FlatGeobuf, GeoParquet, PMTiles, whatnot—I find it hard to understand when and how to use new cloud-native data formats. Brandon Liu has answers.

For analytics use FlatGeobuf or GeoParquet:

FlatGeobuf and GeoParquet are analysis-focused formats. They’re useful for answering queries like What is the sum of attribute A over features that overlap this polygon? But their design does not enable cloud-native visualization like COG does.

You can convert FlatGeoBuf and GeoParquet data into cloud-friendly formats using tools like Tippecanoe:

The best-in-class tool for creating vector tiles from datasets like FlatGeobuf and GeoParquet is tippecanoe, originally developed by Mapbox, but since v2.0 maintained by Felt. Tippecanoe doesn’t just slice features into tiles, it generates smart overviews for every zoom level matching a typical web mapping application. It adaptively simplifies and discards features, using many configuration options, to assemble a coherent overview of entire datasets with minimal tile size.

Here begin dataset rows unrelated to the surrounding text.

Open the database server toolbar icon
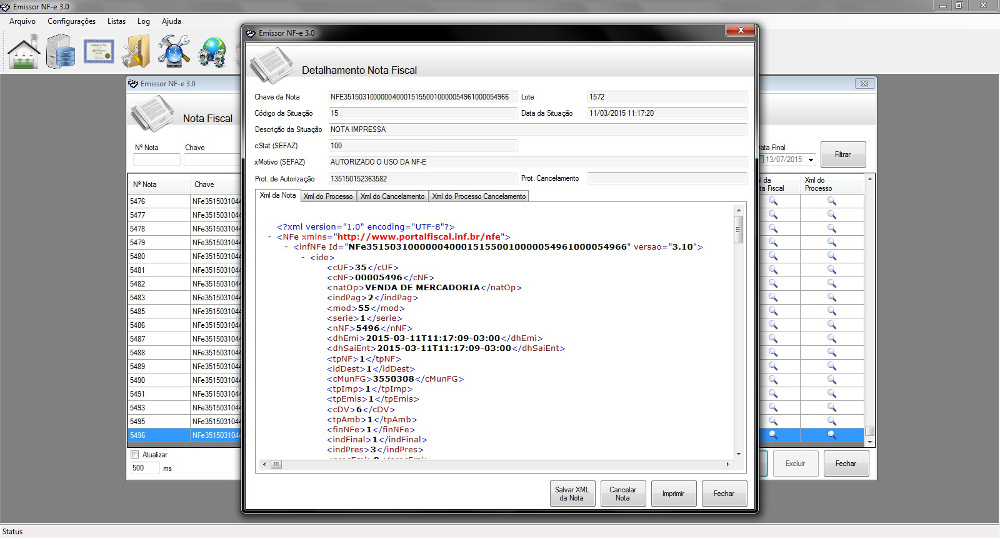Screen dimensions: 1000x538 (60, 51)
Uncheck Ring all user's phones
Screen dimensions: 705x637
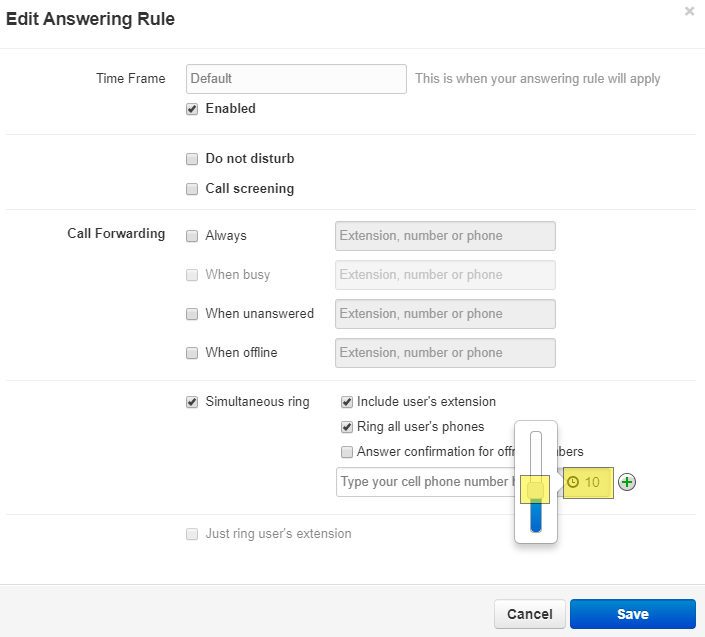(347, 427)
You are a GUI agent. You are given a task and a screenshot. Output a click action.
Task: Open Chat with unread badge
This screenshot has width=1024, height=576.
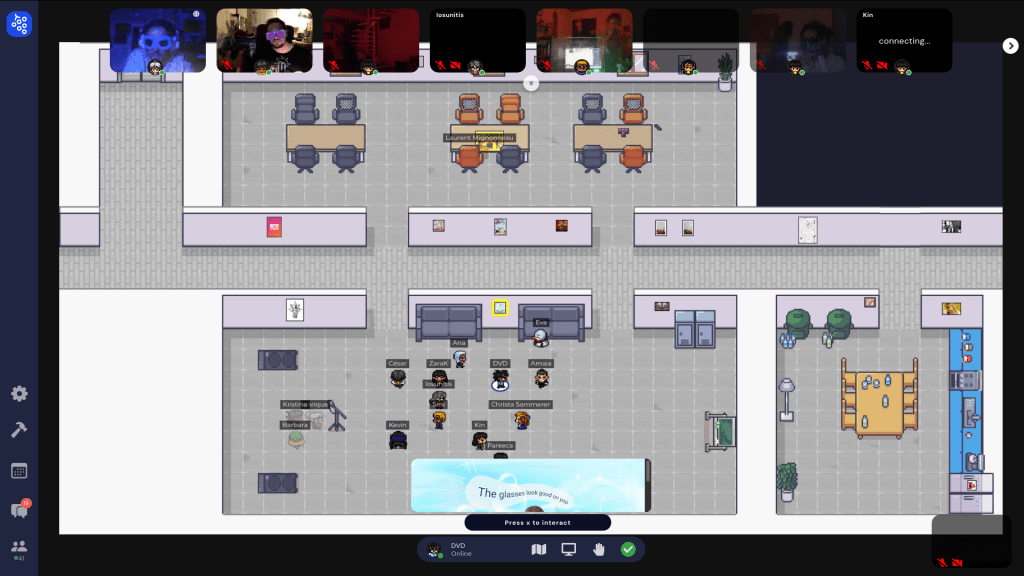(19, 510)

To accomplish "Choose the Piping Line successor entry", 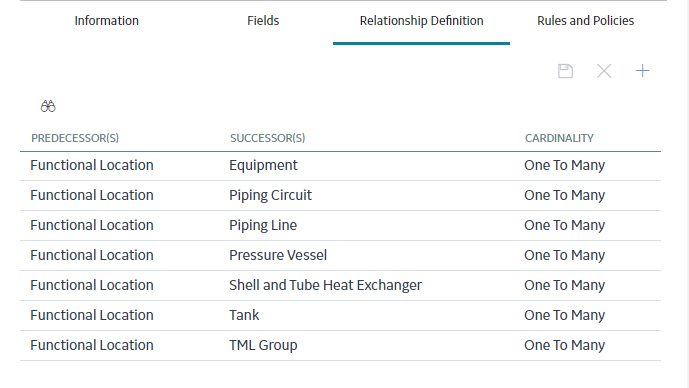I will [x=263, y=225].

The output from Tippecanoe can be PMTiles a format that can be read in the browser:

The last missing piece is a cloud-friendly organization of tiles enabling efficient spatial operations. This is the focus of my PMTiles project, an open specification for COG-like pyramids of tiled data, suited to planet-scale vector mapping.

The post doesn’t go into any technical details. I enjoyed as a short and sweet overview of these new(ish) formats and how they are related.